The Mortgage Code Compliance Board is becoming inc-reasingly concerned that some brokers are intent on breaching Consumer Credit Act rules to line their own pockets.
After revealing last week that nearly 40 per cent of borrower complaints last year concerned the failure of brokers to refund fees, the regulator issued a warning that such breaches will be reported to the Office of Fair Trading.
It is the first time that the MCCB has felt compelled to threaten brokers with this measure but it is by no means the first time it has been confronted with the problem.
Less than a year ago, the MCCB, along with the OFT, issued comprehensive guidance to brokers to “remind” them of their statutory obligations under the CCA in what was a clear bid to stamp out the worst of these practices.
But judging by the number of complaints that the MCCB has had in this area since, the question is whether both regulators are capable of putting an end to what has become a major blot on the copybook of the mortgage market.
There is mounting evidence to suggest that they may have a real struggle on their hands. As the MCCB points out, brokers are becoming ever more sophisticated in their methods of avoiding their statutory obligation to refund fees.
It cites a number of areas of particular concern, where brokers have gone so far as to produce their own documentation stating that fees will not be refunded if a mortgage fails to complete within six months.
While this is clearly in direct contravention of section 155 of the CCA, which outlaws the charging of advance non-refundable fees, there are other ways in which brokers are seeking to muddy regulatory waters.
According to the MCCB, a popular method is for brokers to set up an in-house packaging firm to take advantage of a clause in the CCA which states that third parties can keep advance fees if they were involved in a mortgage application. However, the clause is only intended to apply to third parties unconnected to the broker when, of course, most of these packagers are owned by the intermediary firm.
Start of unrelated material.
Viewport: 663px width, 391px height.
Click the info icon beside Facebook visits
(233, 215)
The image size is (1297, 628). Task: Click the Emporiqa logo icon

It is not only the MCCB and OFT which frown upon this practice. London & Country mortgage specialist David Hollingworth says: “This type of thing is outrageous and totally against the spirit of the mortgage code and CCA. Att-empts to create loopholes in regulation are cropping up far too frequently and only serve to give mortgage brokers a bad name. The MCCB and OFT must have the tools to crack down on these people.”
In fact, the MCCB is able to impose sanctions against non-compliant brokers, as subscribers to the mortgage code must ensure they comply with all relevant laws and regulations, including the CCA, yet it is reluctant to do so.
Before its pledge last week to report all brokers contravening the CCA to the OFT, the MCCB dealt with these types of cases by simply issuing a warning. It admits it rarely invoked disciplinary action. But under the new procedures, its sole function is to provide the OFT with the case details of rogue brokers, only using its powers to expel an intermediary from the mortgage code under the most serious of circumstances. So, the buck has now passed to the OFT, which, to a certain extent, makes perfect sense as it has responsibility for enforcing the CCA. But it is questionable as to whether this marks a step forward because, as the OFT admits, it is hamstrung by the act it polices.
Under current CCA rules, a broker refusing to refund fees can either be issued a warning by the OFT or have its credit licence taken away. With no other sanctions available to it, the regulator admits to erring on the side of caution, generally settling for a warning. It has only once withdrawn a credit license under these circumstances.
OFT acting head of news Mark Kram says: “It is a difficult situation. We do recognise that we only have one sanction we can impose – a very strong one – and there is really nothing in between that and a warning. But the whole of the CCA is under review and it may lead to some changes.”
The Department of Trade & Industry review of the CCA may in fact turn out to be of great benefit to the regulators and the borrowers they seek to protect. Not only does the OFT hope to be given extra sanctions with which to combat rogue brokers but, perhaps more importantly, the review may scrap a section of the CCA banning brokers from charging more than £5 if a mortgage application is rejected by a lender.
Pretty Technical Partnership partner Kim North says: “There is no doubt that the £5 limit is absolutely ludicrous compensation for brokers who often spend hours with clients only to see the mortgage rej-ected for any number of reasons. If the DTI does abolish or raise the limit, as it should, I think we will see the number of brokers failing to refund fees fall significantly.”
As it stands, the mortgage market has two regulators which are either unwilling or unable to clamp down definitively on brokers abusing CCA rules. It amounts to a rather bleak outlook for borrowers but the DTI could yet do them – the MCCB and OFT and brokers who comply with the code – a huge favour by taking away a major reason why some brokers continue to rip off clients.